--- THE INPUT ---
== Segment start ==

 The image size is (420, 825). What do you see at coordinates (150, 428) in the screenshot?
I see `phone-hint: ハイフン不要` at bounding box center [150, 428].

== Segment end ==
== Segment start ==

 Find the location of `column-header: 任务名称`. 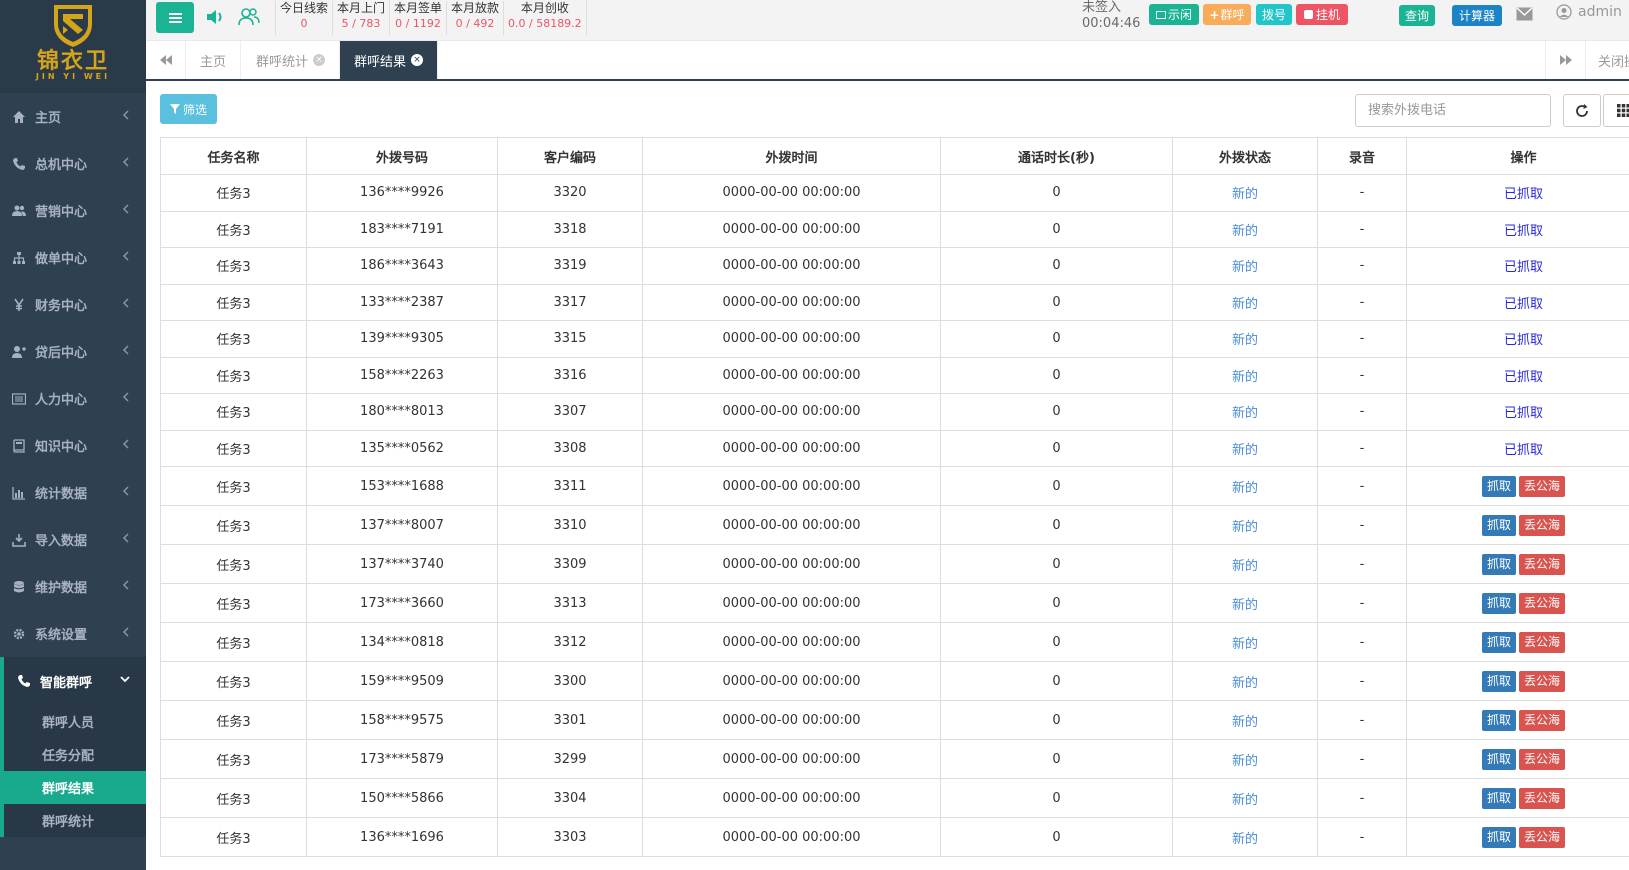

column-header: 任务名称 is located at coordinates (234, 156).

== Segment end ==
== Segment start ==

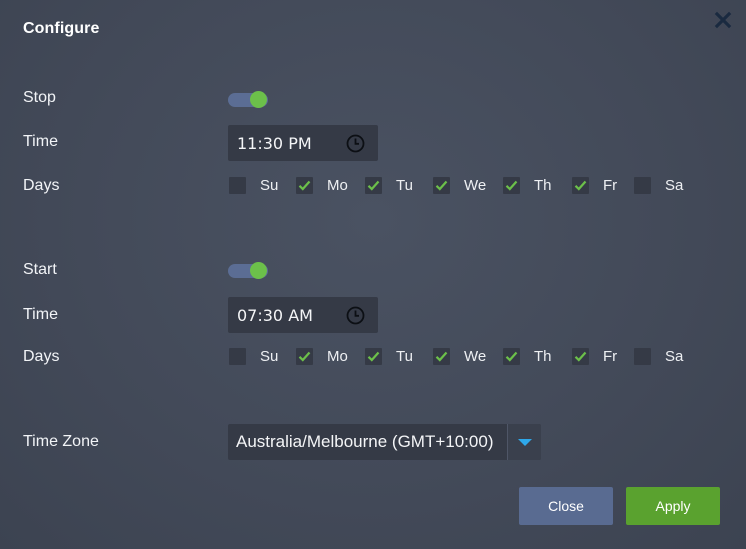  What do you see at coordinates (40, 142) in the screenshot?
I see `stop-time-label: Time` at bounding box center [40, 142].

== Segment end ==

--- EXERCISE DESCRIPTION ---
Copy out verbatim the records starting at the line containing "The image size" and ending at the line containing "center [150, 428].", both of those lines included.

--- EXERCISE OUTPUT ---
 The image size is (420, 825). What do you see at coordinates (150, 428) in the screenshot?
I see `phone-hint: ハイフン不要` at bounding box center [150, 428].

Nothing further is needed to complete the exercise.